Barley seedlings grew an average of 50% more when their root system was electrically stimulated through a new cultivation substrate. In a study published in PNASresearchers at Linköping University have developed an electrically conductive ‘soil’ for soilless growing known as hydroponics.

“The world’s population is increasing, and we also have climate change. So it is clear that we will not be able to meet the nutritional needs of the planet with the existing agricultural methods alone. But with hydroponics, we can also grow food in an urban environment in very controlled conditions,” says Eleni Stavrinidou, associate professor at Linköping University’s Organic Electronics Laboratory and head of the Electronic Plants group.

Her research group has already developed an electrically conductive growing substrate suitable for hydroponic cultivation, which they call eSoil.
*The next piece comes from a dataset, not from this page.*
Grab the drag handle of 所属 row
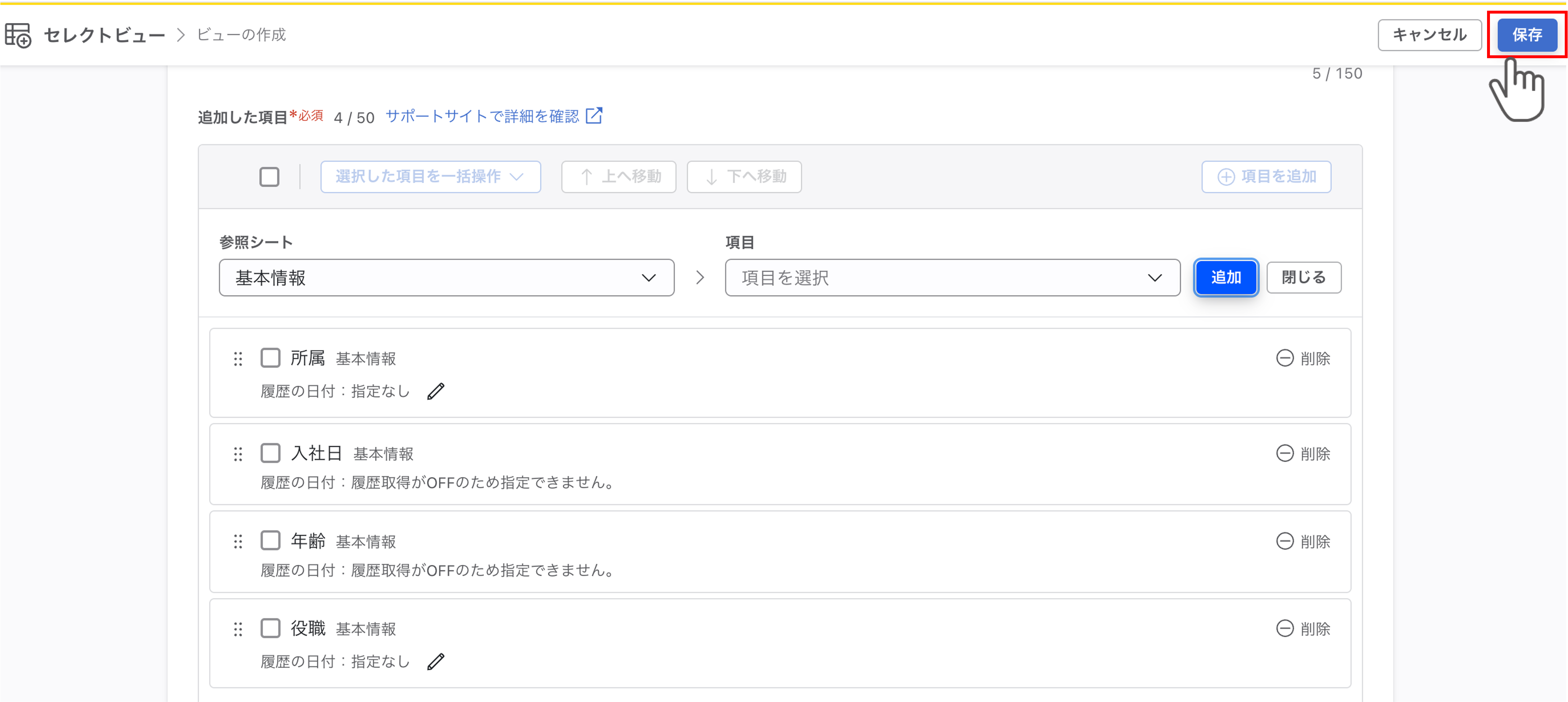The height and width of the screenshot is (702, 1568). click(238, 359)

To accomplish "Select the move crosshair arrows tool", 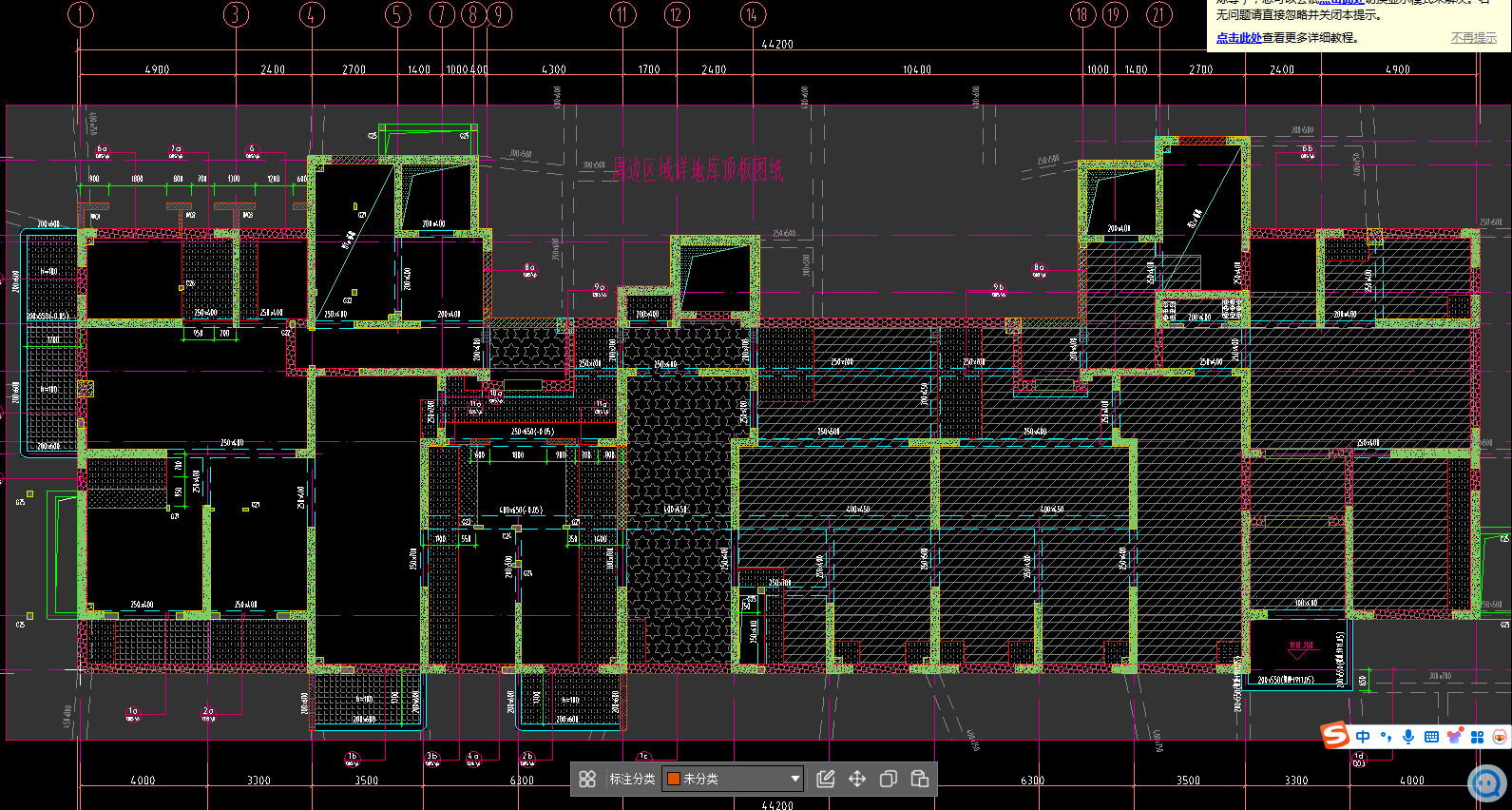I will (857, 779).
Researchers at Linköping University have shown that barley seedlings grown in conductive ‘soil’ grew up to 50% more in 15 days when their roots were electrically stimulated.

Hydroponic farming means that plants grow without soil, needing only water, nutrients, and something their roots can attach to – a substrate. It is a closed system that allows recirculation of water so that each seedling gets exactly the nutrients it needs. Therefore, very little water is required and all the nutrients remain in the system, which is not possible with traditional cultivation.

Hydroponics also allows for vertical cultivation in large towers to maximize space efficiency. Crops already grown this way include lettuce, herbs and some vegetables. Grains are not usually grown hydroponically except for use as fodder. In this study, researchers show that barley seedlings can be cultivated using hydroponics and that they have a better growth rate thanks to electrical stimulation.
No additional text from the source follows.